One Year In: The Joyful Surprise of Pope Francis | Sojourners

One Year In: The Joyful Surprise of Pope Francis

Pope Francis at the Vatican on March 5, giulio napolitano / Shutterstock.com
Pope Francis at the Vatican on March 5, giulio napolitano / Shutterstock.com

Today the world celebrates Pope Francis’ first year. Notice I didn’t say the church is celebrating, but the world. The pope has graced the covers of every magazine from TIME to Rolling Stone over the past year. People all over the world are delighted by the breath of fresh air he has brought. His popularity has moved beyond Catholics to Christians of all kinds, believers from other faith traditions, agnostics, and the “nones,” who are very drawn to this pope who emphasizes love and simple living.

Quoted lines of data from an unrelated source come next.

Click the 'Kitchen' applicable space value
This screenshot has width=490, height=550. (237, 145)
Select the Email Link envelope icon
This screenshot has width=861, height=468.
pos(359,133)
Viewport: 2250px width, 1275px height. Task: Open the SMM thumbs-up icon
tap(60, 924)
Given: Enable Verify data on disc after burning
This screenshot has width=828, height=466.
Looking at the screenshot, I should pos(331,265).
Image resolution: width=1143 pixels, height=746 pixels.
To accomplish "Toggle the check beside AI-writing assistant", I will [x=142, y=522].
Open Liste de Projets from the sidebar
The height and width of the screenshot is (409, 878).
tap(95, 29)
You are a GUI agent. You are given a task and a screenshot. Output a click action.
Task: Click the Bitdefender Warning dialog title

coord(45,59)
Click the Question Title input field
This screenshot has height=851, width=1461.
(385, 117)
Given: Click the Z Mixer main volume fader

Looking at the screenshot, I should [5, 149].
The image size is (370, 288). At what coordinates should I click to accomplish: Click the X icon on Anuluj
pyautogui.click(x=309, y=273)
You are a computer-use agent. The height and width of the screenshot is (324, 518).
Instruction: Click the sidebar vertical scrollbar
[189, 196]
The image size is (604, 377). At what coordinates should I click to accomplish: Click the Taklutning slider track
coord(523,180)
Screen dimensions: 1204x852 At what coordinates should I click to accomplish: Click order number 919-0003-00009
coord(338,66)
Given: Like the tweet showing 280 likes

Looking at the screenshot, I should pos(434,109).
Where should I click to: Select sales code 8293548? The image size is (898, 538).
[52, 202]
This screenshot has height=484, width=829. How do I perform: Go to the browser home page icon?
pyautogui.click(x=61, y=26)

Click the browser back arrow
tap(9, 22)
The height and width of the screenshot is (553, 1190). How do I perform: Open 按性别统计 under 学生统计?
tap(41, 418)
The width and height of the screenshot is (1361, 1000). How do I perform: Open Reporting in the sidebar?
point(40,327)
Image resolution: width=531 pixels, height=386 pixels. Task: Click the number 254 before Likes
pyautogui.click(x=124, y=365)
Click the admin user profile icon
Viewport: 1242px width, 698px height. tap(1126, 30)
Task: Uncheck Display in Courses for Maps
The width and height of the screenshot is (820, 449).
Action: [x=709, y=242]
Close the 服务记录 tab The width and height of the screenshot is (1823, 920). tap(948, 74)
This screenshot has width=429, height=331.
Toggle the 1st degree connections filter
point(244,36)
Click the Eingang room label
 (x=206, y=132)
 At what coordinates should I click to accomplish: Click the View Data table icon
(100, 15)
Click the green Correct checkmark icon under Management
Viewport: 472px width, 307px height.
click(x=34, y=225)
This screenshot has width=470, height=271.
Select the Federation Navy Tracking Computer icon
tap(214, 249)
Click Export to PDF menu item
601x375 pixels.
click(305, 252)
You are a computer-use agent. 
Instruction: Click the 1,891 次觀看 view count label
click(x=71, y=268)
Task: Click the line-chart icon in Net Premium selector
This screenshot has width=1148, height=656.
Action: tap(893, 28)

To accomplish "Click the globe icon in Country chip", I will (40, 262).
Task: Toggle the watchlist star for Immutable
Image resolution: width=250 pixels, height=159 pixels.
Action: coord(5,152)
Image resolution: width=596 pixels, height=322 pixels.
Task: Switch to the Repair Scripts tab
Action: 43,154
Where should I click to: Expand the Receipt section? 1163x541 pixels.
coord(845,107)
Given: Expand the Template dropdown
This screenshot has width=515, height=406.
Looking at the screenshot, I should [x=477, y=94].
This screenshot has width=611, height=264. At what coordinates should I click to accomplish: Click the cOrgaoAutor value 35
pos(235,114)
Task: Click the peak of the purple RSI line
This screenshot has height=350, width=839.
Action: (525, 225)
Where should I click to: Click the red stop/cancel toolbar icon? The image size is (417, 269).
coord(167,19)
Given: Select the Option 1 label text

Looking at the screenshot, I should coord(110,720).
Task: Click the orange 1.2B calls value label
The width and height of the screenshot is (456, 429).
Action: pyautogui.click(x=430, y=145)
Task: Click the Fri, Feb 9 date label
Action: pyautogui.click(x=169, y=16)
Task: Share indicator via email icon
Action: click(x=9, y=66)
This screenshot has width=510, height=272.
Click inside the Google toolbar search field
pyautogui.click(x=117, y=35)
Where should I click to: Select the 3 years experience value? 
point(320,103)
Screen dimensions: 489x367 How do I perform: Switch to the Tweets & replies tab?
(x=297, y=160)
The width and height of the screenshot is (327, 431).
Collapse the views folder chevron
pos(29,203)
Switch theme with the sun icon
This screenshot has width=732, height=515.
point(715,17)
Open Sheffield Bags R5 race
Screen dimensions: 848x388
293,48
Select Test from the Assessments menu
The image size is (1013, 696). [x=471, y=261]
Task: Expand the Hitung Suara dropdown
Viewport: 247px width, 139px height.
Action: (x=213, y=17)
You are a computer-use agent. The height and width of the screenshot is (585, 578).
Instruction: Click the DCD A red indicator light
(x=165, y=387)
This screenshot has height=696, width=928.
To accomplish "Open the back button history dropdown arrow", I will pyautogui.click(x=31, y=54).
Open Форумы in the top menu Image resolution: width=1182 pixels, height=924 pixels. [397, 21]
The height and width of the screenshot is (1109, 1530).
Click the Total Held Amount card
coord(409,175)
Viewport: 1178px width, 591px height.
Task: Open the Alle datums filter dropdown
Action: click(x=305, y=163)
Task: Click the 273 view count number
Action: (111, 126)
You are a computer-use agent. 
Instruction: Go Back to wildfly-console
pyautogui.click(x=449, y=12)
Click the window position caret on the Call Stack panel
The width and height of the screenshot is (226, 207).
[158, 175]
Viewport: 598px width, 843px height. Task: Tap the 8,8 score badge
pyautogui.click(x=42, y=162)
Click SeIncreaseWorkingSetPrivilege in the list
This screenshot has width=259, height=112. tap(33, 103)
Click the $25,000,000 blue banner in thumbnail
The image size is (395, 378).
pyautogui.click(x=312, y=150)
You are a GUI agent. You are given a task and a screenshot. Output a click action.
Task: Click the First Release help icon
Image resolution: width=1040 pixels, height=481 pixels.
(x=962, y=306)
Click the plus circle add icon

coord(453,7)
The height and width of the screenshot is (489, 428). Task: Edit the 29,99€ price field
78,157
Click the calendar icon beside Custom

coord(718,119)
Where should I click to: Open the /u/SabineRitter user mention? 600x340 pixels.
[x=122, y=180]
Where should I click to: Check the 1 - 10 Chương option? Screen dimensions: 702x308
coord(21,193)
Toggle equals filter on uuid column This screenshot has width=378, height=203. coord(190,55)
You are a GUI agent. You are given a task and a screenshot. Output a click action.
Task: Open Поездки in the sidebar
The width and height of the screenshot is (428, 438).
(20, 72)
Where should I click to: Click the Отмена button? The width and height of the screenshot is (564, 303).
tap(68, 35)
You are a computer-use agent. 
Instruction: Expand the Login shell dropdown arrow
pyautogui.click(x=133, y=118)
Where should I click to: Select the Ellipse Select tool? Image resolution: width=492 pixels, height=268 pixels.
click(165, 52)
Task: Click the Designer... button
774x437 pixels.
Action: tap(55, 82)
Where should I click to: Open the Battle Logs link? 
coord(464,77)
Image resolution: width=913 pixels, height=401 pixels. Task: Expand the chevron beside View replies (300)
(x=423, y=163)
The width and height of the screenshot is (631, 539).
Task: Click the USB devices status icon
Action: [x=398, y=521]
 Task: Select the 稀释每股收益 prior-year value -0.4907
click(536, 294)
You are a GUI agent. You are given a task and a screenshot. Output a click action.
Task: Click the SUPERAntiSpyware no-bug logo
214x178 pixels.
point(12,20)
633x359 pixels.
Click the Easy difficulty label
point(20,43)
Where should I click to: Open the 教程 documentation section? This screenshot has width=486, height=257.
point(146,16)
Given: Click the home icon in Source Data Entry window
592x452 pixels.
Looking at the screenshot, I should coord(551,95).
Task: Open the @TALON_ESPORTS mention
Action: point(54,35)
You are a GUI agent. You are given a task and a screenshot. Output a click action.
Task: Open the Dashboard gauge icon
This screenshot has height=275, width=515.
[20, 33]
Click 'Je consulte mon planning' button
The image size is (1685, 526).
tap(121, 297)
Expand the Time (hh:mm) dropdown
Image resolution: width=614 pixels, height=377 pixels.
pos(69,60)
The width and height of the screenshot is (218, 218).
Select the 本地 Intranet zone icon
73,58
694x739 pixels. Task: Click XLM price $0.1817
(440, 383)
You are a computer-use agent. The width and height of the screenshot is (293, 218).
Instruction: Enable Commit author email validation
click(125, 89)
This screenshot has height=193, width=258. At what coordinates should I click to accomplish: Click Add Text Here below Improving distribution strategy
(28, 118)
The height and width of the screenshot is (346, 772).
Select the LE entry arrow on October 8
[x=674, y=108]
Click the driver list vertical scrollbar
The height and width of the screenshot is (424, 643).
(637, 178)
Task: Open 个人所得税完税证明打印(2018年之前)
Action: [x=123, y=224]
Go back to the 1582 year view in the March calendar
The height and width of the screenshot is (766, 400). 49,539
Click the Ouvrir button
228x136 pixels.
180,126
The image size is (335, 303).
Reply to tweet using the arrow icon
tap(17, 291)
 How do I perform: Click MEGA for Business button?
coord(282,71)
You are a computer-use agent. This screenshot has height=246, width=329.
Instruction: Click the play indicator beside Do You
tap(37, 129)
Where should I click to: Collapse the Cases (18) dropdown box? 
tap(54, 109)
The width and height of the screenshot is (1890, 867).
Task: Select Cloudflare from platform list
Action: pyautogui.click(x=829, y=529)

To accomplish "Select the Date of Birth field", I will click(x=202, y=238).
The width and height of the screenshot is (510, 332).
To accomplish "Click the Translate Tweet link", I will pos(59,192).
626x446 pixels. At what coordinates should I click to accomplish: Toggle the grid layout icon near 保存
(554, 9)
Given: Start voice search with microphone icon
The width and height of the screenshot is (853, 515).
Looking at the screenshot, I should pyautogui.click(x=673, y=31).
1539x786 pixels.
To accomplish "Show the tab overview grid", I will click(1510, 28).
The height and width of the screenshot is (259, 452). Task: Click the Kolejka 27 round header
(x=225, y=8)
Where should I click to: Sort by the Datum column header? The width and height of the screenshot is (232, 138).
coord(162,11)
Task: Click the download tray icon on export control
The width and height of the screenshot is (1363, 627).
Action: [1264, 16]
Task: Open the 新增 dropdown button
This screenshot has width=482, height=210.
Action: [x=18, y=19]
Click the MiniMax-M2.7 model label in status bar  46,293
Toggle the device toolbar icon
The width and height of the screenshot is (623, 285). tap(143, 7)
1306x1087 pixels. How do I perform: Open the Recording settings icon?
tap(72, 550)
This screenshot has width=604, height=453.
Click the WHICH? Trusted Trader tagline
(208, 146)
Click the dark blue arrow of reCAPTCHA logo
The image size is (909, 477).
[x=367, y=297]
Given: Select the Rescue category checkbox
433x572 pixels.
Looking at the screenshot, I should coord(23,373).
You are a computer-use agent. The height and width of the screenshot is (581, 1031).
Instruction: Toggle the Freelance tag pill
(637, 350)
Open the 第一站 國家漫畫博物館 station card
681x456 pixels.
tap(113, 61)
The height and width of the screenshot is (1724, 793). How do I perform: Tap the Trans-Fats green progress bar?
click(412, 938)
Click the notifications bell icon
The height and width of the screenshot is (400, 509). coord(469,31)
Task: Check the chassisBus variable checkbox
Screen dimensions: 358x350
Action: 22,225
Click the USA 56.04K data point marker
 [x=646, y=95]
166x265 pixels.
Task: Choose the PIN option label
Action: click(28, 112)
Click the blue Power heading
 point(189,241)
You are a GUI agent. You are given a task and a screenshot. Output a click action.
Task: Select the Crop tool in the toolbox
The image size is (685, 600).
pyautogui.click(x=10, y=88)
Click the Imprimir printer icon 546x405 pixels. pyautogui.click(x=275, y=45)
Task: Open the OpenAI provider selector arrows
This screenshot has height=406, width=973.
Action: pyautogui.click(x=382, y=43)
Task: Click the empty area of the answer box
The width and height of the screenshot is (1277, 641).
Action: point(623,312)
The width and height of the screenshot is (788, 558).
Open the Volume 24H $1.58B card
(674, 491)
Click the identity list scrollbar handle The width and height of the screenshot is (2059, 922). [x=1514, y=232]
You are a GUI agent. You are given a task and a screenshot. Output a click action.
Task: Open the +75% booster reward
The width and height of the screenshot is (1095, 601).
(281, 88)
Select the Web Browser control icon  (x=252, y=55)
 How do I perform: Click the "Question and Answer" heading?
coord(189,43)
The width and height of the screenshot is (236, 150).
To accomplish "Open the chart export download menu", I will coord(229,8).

But the pope said last week that he is not a “ superman” and does not want to be a celebrity. He is just trying to talk and live like Jesus, a point he makes repeatedly to shrug off his media darling standing. From the moment he took the name Francis, he made clear his, and thus the church’s priorities: the poor, peace, and the creation. Francis is now challenging the most powerful people and places in the world, as well as a popular culture that mostly asks how we can serve ourselves.

Pope Francis is right: it is not about him; it’s about the Christ he follows. Everything Francis is saying and doing is aimed at pressing this question: Are Christians going to follow Jesus or not? That should be the question on the first anniversary of this new pope. Are we Christians ready and willing to follow Jesus? How can we then serve the world?

Are we ready to love, embrace, forgive, and show mercy as Jesus would have us do and Francis has tried to exemplify? Are we ready to stand with and give our lives for the poor and call the global economy not just to charity, but to justice? Are we willing to take “a preferential option for the poor,” as Catholic social teaching describes it, the way Francis has and apply it to both our personal and public lives?

Pope Francis has lifted up the priority of the poor in ways that are challenging the world from the top to the bottom. I had a meeting with Jim Yong Kim this week, the president of the World Bank. Kim, who has already met with Pope Francis, said that preferential option for the poor is his driving motivation as a “banker,” which is changing the mission of the World Bank. I heard a top political operative on the “religious right” say on a national news show that Pope Francis has placed the poor at the center of the gospel where they belong. My question to the powerful broker would have been, “How is that going the change your life and your public policy commitments?”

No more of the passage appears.